West Virginia police officer dies 2 days after being shot

CHARLESTON, W.Va. (AP) — A West Virginia police officer has died two days after being shot by a suspect while responding to a parking complaint.

The city of Charleston announced officer Cassie Johnson’s death in a news release Thursday. Johnson, 28, joined the city as a humane officer in October 2017 and was sworn in as a patrol officer in January 2019.

“Cassie was an exemplary police officer. She embodied everything that the Charleston Police Department is and strives to be — courageous, compassionate and selfless for the citizens of the city that she loved,” Police Chief Tyke Hunt said in the statement. “Her legacy will live on in the officers and the citizens that she touched and inspired everyday.”

City flags were ordered lowered to half-staff.

“We are heartbroken at the loss of Cassie,” Mayor Amy Shuler Goodwin said. “She was always willing to lend an extra hand, going above and beyond in every situation.
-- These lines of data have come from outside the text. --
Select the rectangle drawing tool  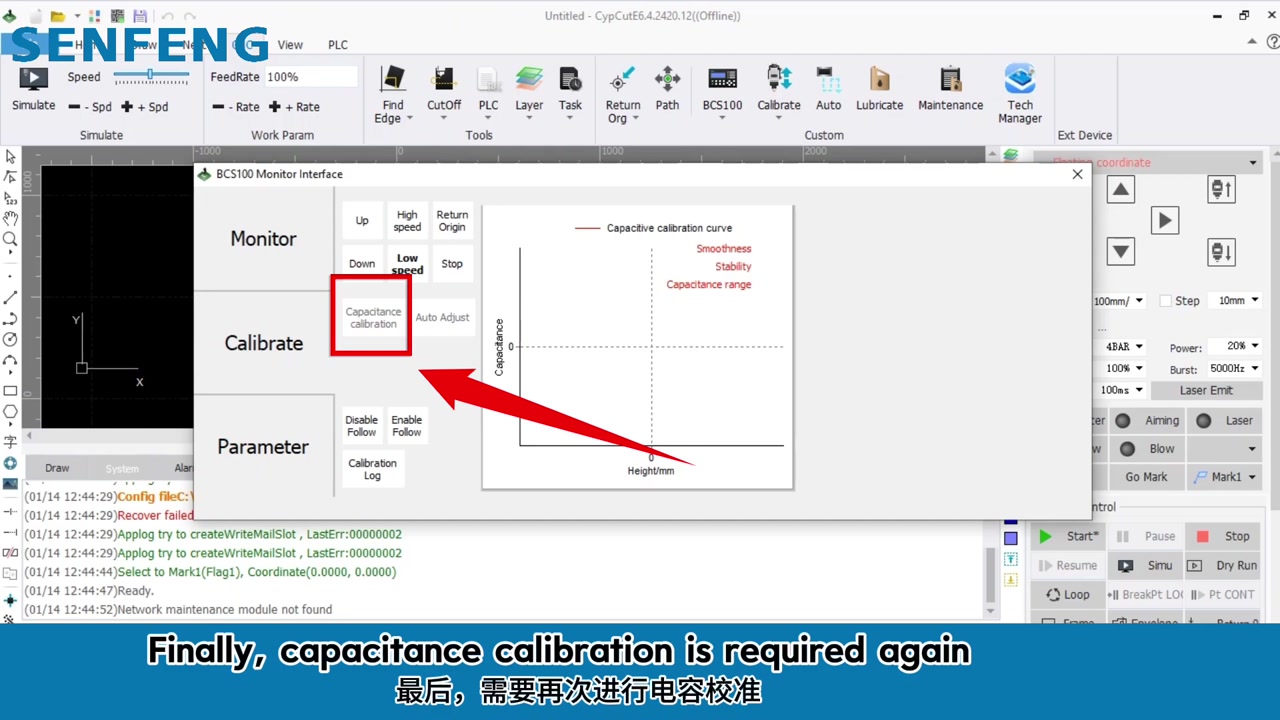pos(10,391)
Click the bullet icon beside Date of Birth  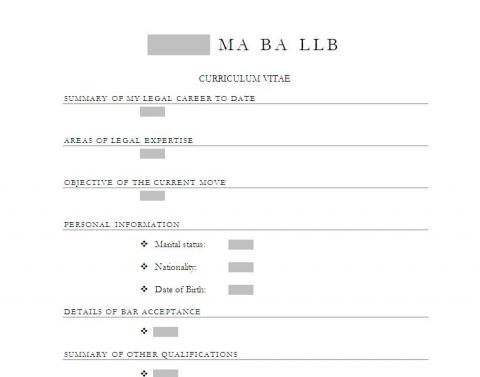(x=144, y=289)
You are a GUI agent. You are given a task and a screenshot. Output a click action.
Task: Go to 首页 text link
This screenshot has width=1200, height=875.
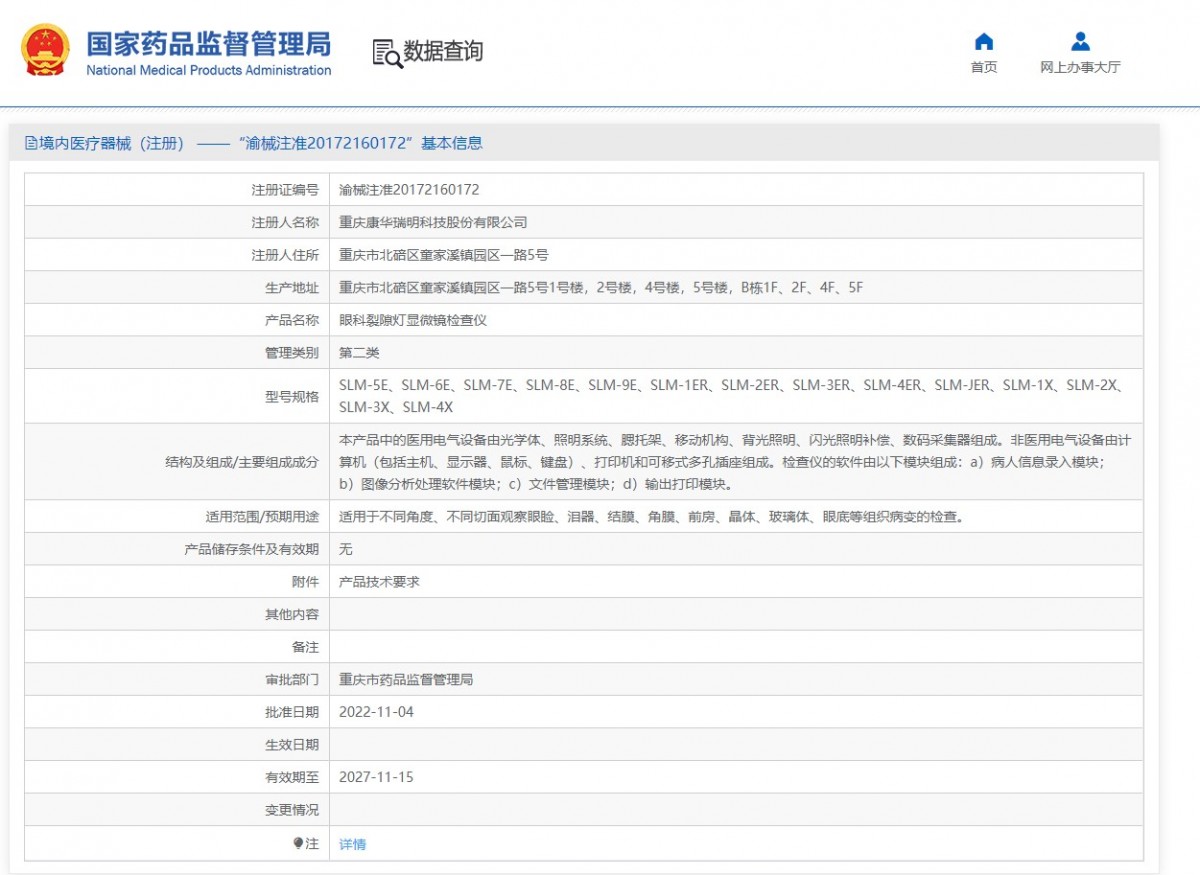984,67
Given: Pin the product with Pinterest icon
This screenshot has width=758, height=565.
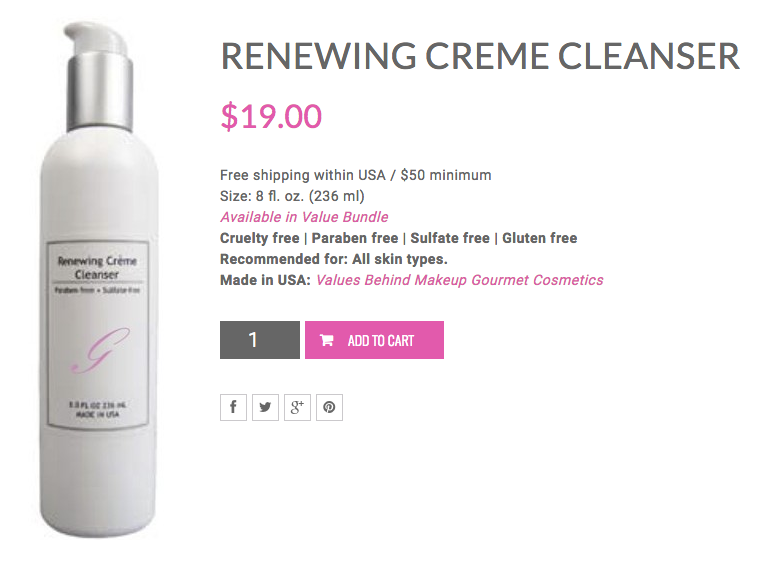Looking at the screenshot, I should coord(329,407).
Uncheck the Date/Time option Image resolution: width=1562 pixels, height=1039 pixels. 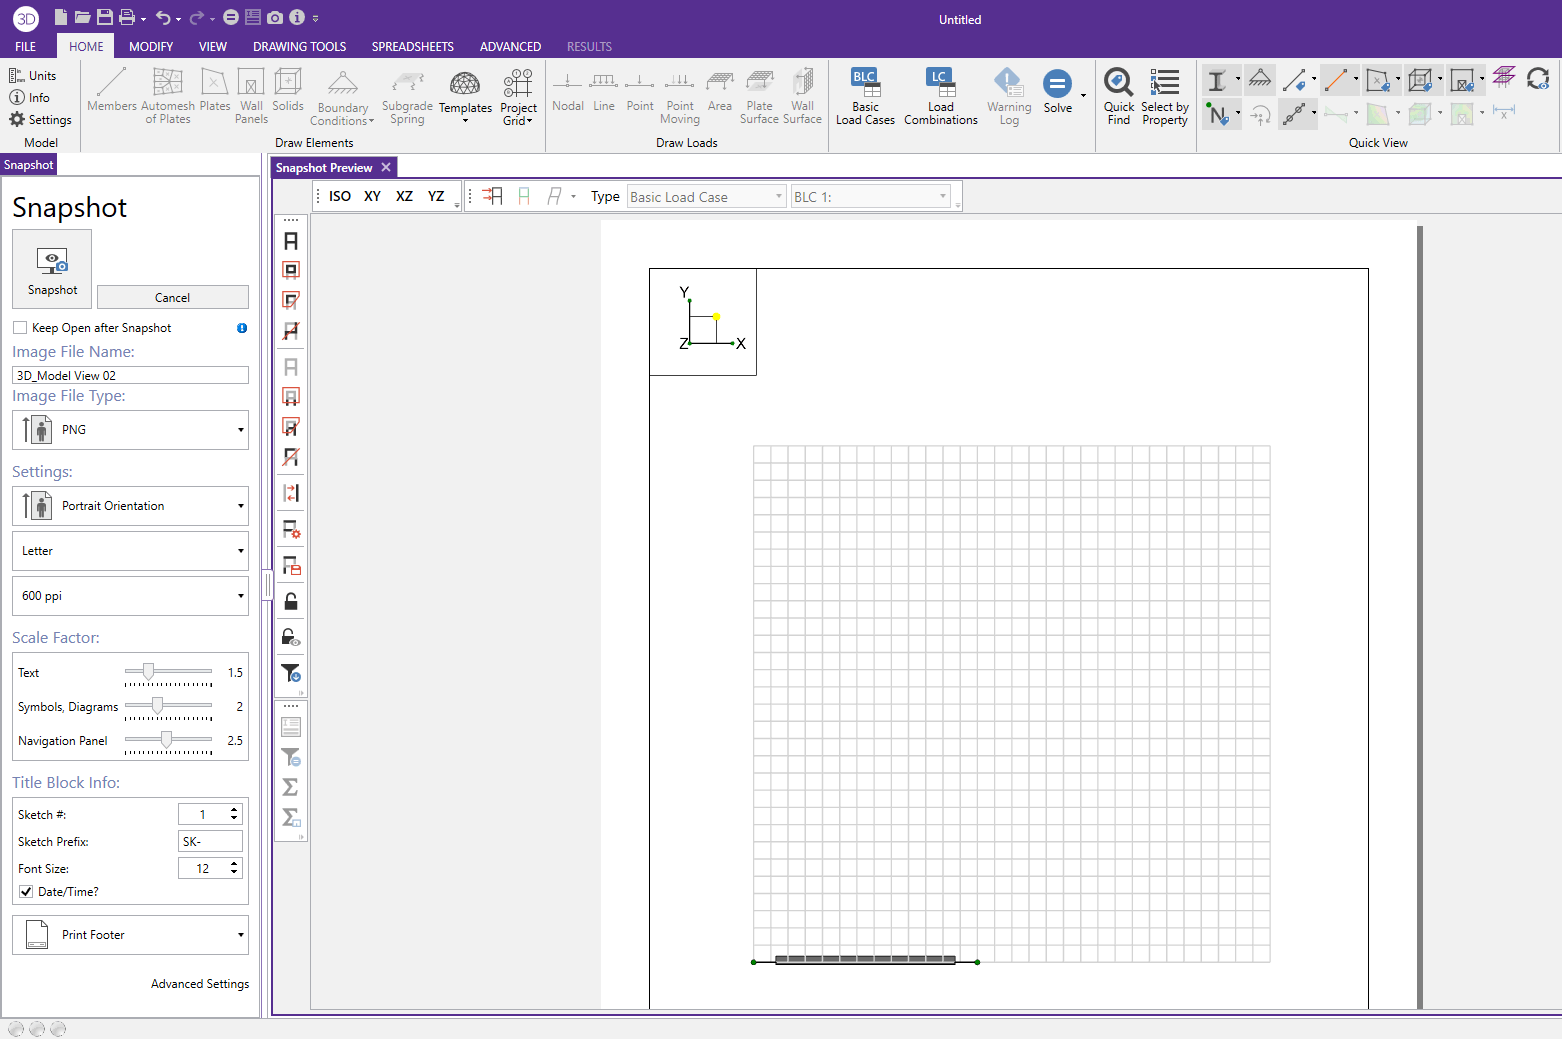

The City of Charleston is a safer, more vibrant place because of Cassie and we are grateful for her service.”

Joshua M. Phillips, 38, of Charleston, is accused of shooting Johnson, Kanawha County Sheriff Mike Rutherford said. Phillips also was wounded on Tuesday and was taken into custody a short distance away. He remained hospitalized. No charges were immediately filed.

According to a criminal complaint, Phillips had been free on bond from a January 2020 weapon-related arrest, news outlets reported.

Tributes to Johnson poured in from state officials.

“I know our entire home state feels the loss of a first responder – those who are selflessly willing to put themselves in harm’s way to protect and serve our communities,” U.S. Sen. Joe Manchin said.

U.S. Sen. Shelley Moore Capito said on the Senate floor that everyone should recognize the sacrifices that police officers make.

“Police officers like Officer Johnson never know what’s around the corner,” Capito said. “You never know. She thought she was going for a parking violation. It’s a hard job and one that is rarely appreciated enough.”

Sgt. Brian Humphreys, a sheriff’s spokesman, told the Charleston Gazette-Mail that the call to police Tuesday came after Phillips allegedly parked a vehicle in a driveway that was not his. Phillips then went into a home across the street. After he left the home, Phillips was met by Johnson and the two started having a discussion.

Humphreys said Phillips allegedly used his own firearm to shoot Johnson, hitting her once in the face. Johnson shot Phillips, striking him twice in the torso, according to Humphreys. It’s unclear who shot first, although it’s believed Johnson first pulled out a gun, the spokesman said.